Source:- The Times, Thursday 9 February 2006, page 3

Scottish news

£57 million to aid councils
Councils have been given £57 million in extra funding in a last-minute attempt to relieve pressure on council tax rises. Tom McCabe, finance minister, allocated the money as the result of an inflation-accounting mistake, but it fell short of the £85m experts said was necessary.
He said the money should enable councils to meet the executive’s target of putting council taxes up by just 2.5 per cent, but Falkirk yesterday become the second council to announce a 4.6 per cent rise.
Source:- The Herald, Thursday 9 February 2006

Curbs on sex risk workers will be tightened
Protection for children and vulnerable adults against paedophiles will be strengthened by the introduction of a central unit which will assess who should be barred from working with them.
Education minister Peter Peacock said the unit would ensure that different lists of those who should not be in a position to take advantage of the vulnerable were compared and co-ordinated.
And parents will be allowed to access the information to check whether a private tutor or personal carer is on the prohibited list.
Source:- The Herald, Thursday 9 February 2006

Council tax rise damages Scots authorities’ demands for cash
Scotland’s largest local authority is expected to announce a council tax increase well below the maximum 2.5 per cent level that ministers have insisted councils throughout Scotland should levy.

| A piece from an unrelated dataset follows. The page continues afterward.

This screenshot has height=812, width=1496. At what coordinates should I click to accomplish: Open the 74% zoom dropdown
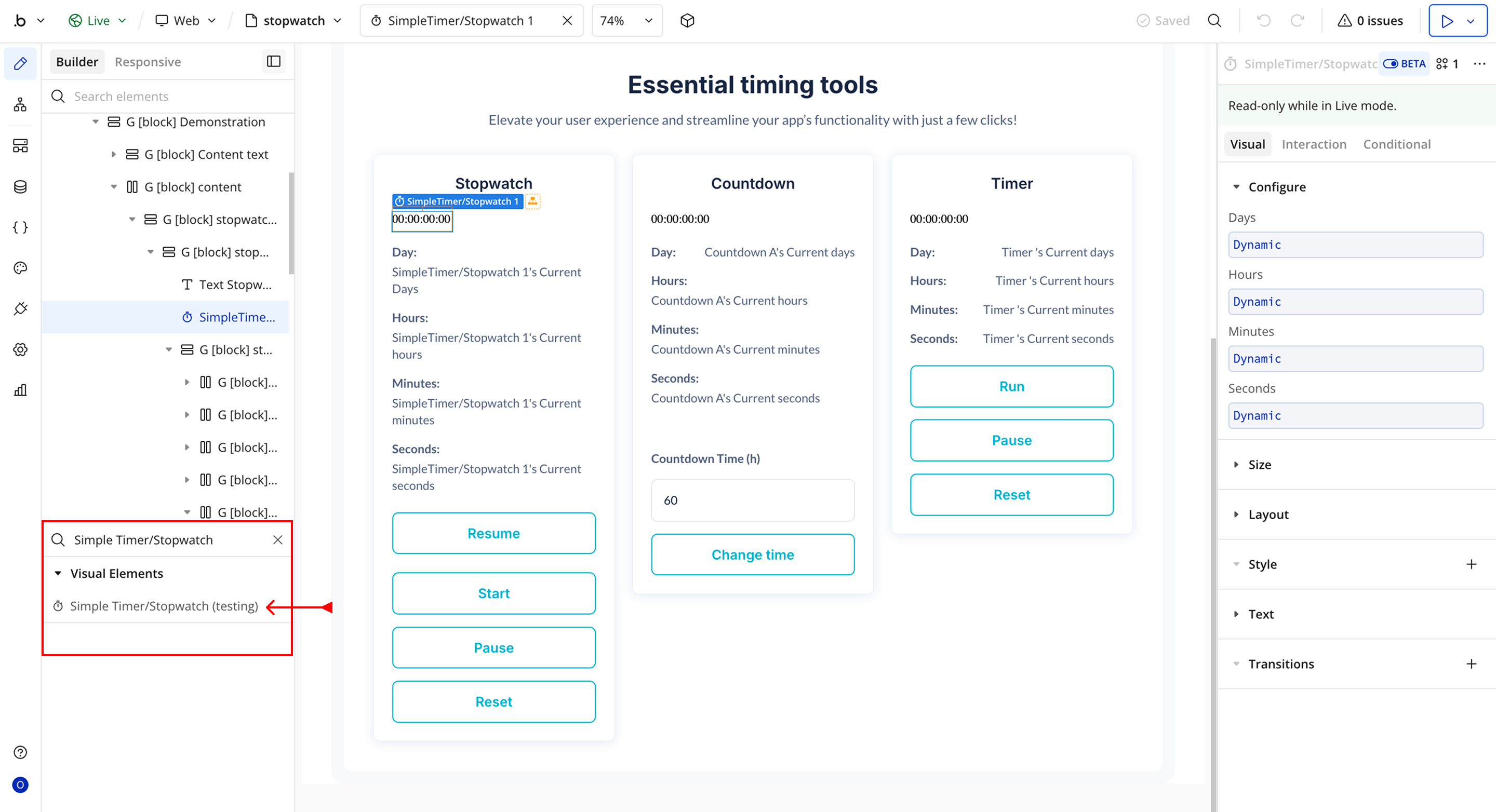tap(626, 21)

In a move which undermines increasingly strident demands by COSLA, the councils’ umbrella group, for extra government money to avoid inflation-busting rises, Glasgow Council will unveil a figure below its 2.4 per cent hike of last year.
Glasgow will be joined in keeping rises at or below 2.5 per cent by at least three other councils – East Lothian, West Lothian and West Dunbartonshire.
Source: The Scotsman, Thursday 9 February 2006

Blade 2
The five-week knife amnesty initiative, running throughout the UK, is aimed at repeating the success of Operation Blade, which took thousands of weapons off the streets of Strathclyde in 1993. Justice Minister Cathy Jamieson vowed it would be just one of many measures to battle knife crime in Scotland.
Source:- The Record, Thursday 9 February 2006

Welsh news

Welsh families poverty trap worries
Child care costs in Wales have increased by 7 per cent in the past year, according to figures out today from a leading childcare charity.
The figures show that the average cost of a nursery place in Wales is more than £6,656 a year.
The rise in cost was amongst the highest in the UK.
Source:- Western Mail, Thursday 9 February 2006

Police probe more deaths of patients
Police are to investigate the deaths of 14 more patients of a doctor who was cleared of killing three seriously ill elderly men.
Retired GP, Howard Martin, was cleared of murdering the men by administering large doses of morphine.
Source:- Western Mail, Thursday 9 February 2006

More help for lone parents to find work
A scheme to help lone parent to find employment is to be rolled out in Wales, the employment minister announced yesterday.
Margaret Hodge said that the government wanted to see 70 per of lone parent in the UK in work.
The programmes offers help with child care, training and financial support.